Material for this exercise

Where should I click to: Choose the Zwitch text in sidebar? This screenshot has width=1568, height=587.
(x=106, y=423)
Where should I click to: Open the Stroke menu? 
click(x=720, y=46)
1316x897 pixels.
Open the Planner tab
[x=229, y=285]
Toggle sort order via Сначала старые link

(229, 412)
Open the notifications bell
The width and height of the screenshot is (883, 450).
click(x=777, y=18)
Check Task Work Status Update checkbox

Your task
Restate all of the data above. Match it word for word.

Answer section
Where should I click to: Choose the Zwitch text in sidebar? This screenshot has width=1568, height=587.
(x=106, y=423)
Where should I click to: Open the Stroke menu? 
click(x=720, y=46)
1316x897 pixels.
Open the Planner tab
[x=229, y=285]
Toggle sort order via Сначала старые link

(229, 412)
Open the notifications bell
The width and height of the screenshot is (883, 450).
click(x=777, y=18)
Check Task Work Status Update checkbox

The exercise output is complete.